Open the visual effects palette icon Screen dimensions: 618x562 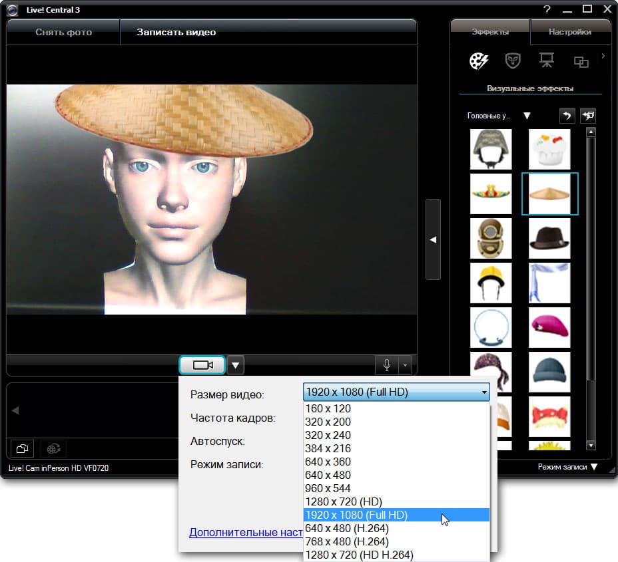click(478, 61)
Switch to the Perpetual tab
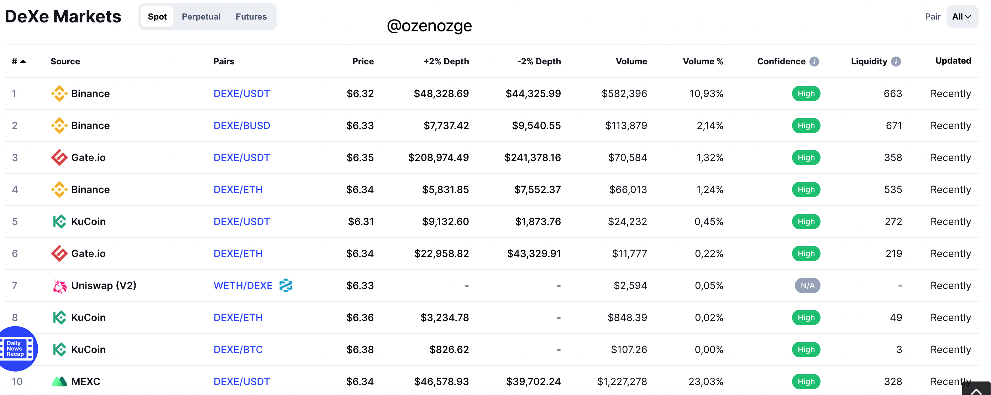Screen dimensions: 991x395 pos(201,17)
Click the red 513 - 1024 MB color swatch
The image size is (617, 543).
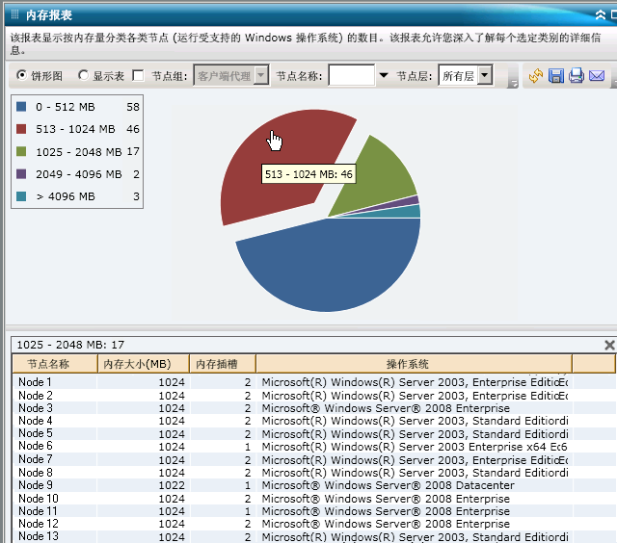pyautogui.click(x=21, y=129)
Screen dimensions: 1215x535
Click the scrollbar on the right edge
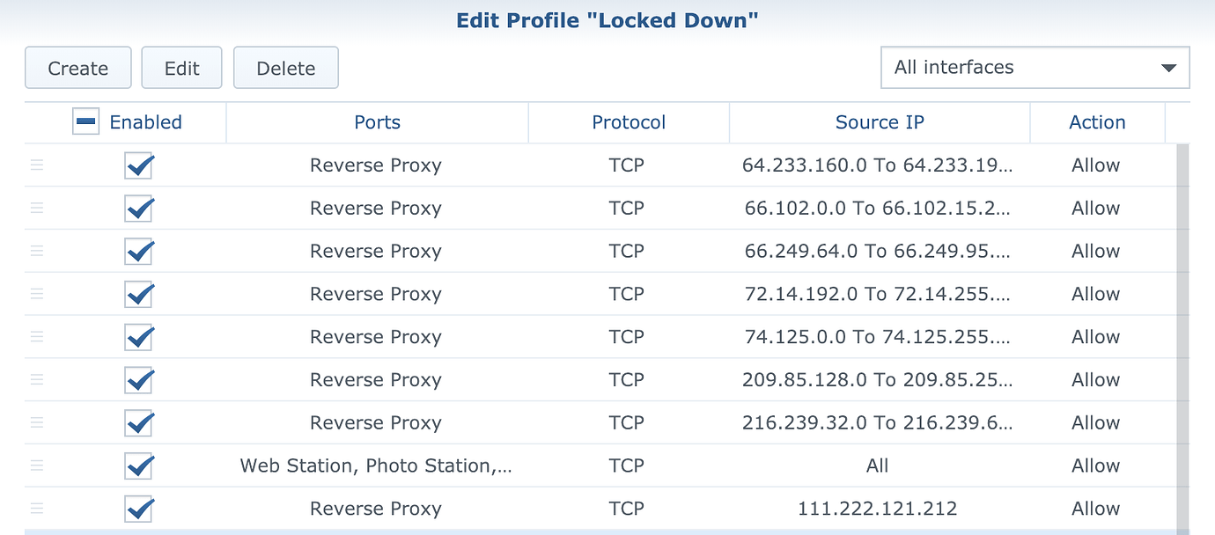1186,334
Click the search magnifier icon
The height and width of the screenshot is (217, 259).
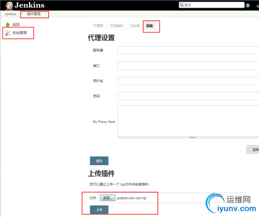pos(181,5)
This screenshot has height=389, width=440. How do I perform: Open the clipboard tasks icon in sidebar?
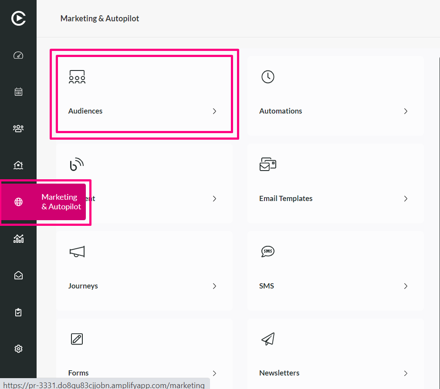coord(18,312)
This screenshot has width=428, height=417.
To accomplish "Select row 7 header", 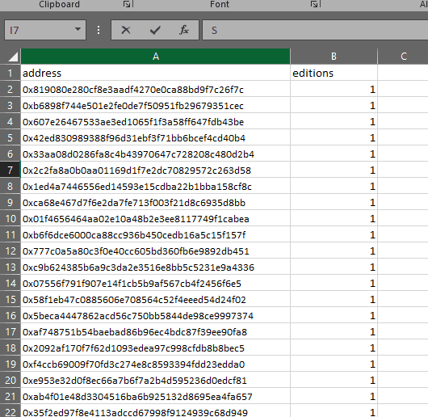I will (10, 171).
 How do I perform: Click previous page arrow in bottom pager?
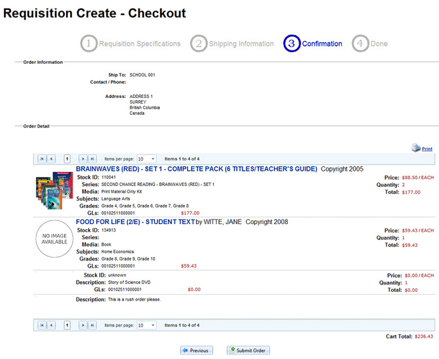(x=51, y=325)
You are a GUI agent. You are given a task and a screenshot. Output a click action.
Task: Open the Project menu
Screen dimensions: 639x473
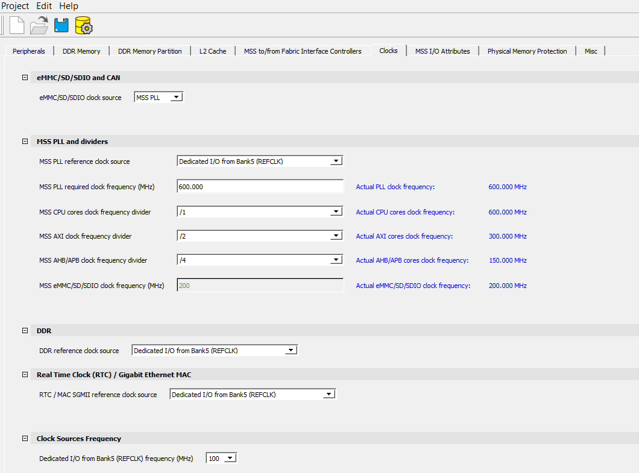15,6
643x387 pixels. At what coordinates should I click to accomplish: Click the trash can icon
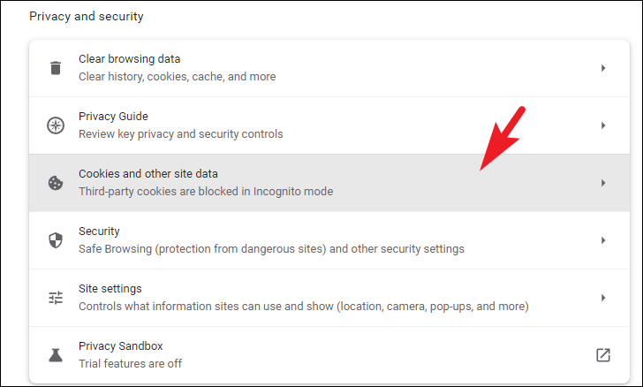point(56,68)
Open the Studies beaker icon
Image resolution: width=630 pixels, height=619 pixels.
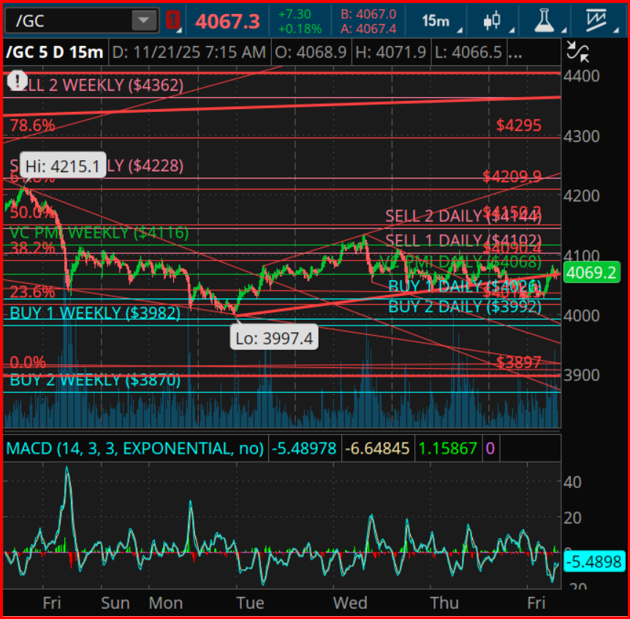click(543, 21)
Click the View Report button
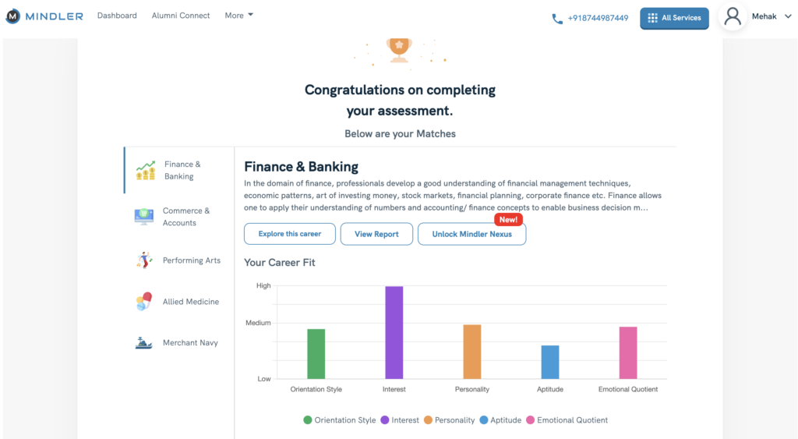 (376, 234)
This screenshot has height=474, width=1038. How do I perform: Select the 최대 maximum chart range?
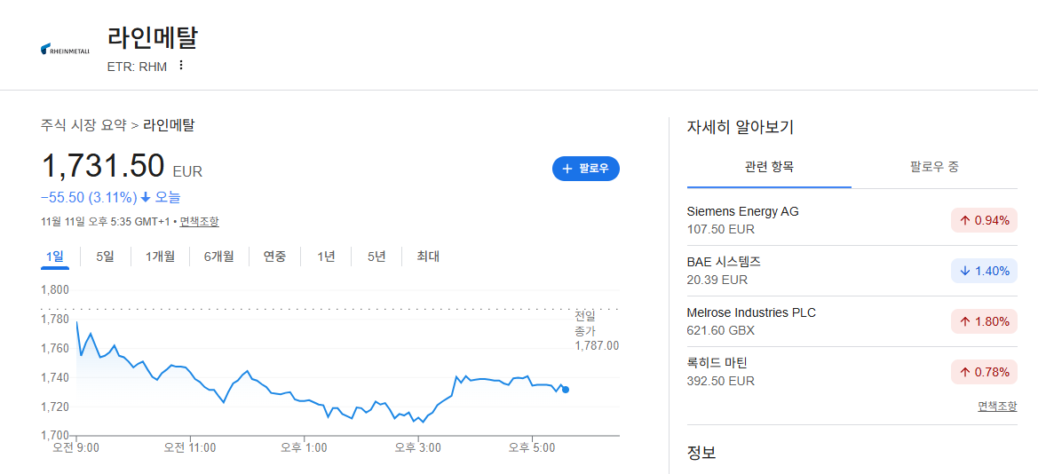[428, 257]
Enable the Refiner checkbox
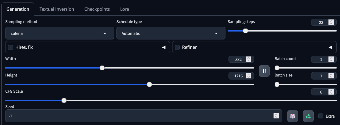 [x=177, y=47]
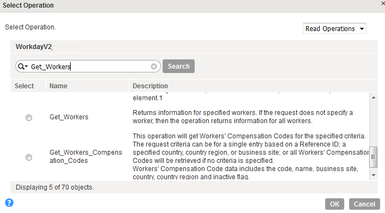Clear the search field with the X icon
Image resolution: width=385 pixels, height=213 pixels.
(154, 66)
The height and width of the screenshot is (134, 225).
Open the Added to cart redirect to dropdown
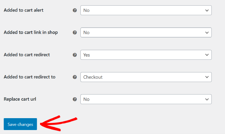coord(146,77)
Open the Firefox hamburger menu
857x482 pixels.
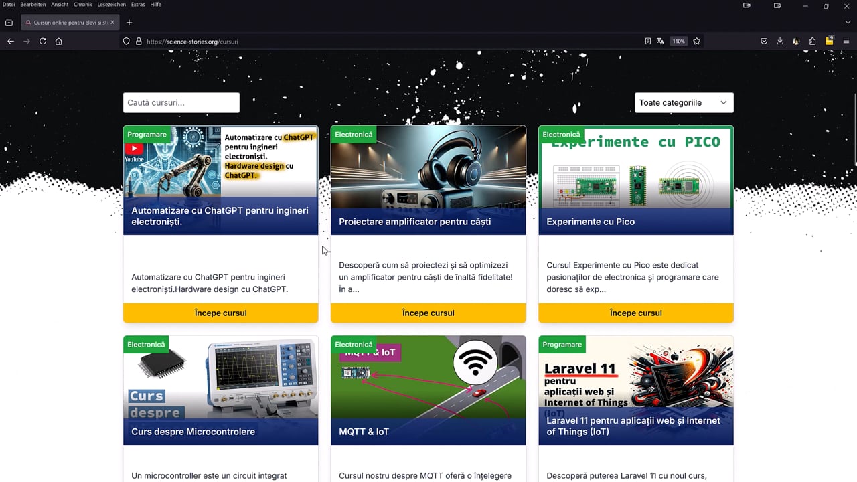(846, 41)
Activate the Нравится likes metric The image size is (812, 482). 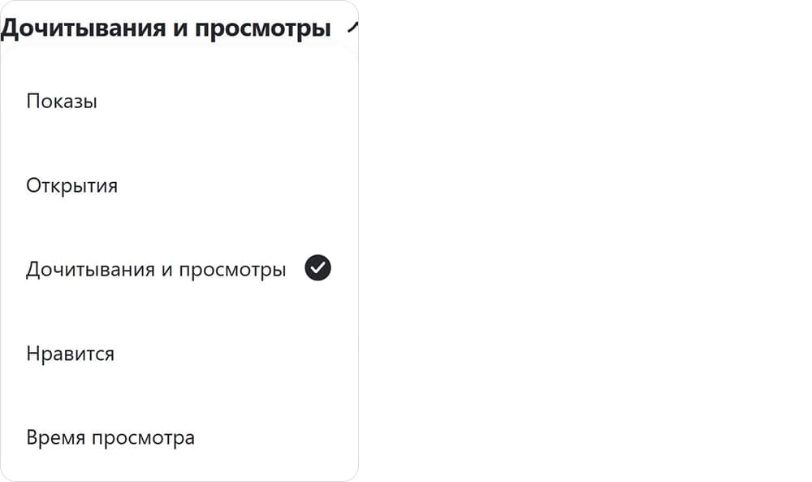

......

To do – Your output should be only the lines from the line with "Enable the Refiner checkbox" through the end of the data, exactly as they stand, and no pictures.

Exercise response –
Enable the Refiner checkbox
 [x=177, y=47]
Clear the search field with the X icon
Image resolution: width=385 pixels, height=213 pixels.
(154, 66)
The height and width of the screenshot is (134, 225).
Open the Added to cart redirect to dropdown
coord(146,77)
Open the Firefox hamburger menu
857x482 pixels.
(846, 41)
Activate the Нравится likes metric The image size is (812, 482). 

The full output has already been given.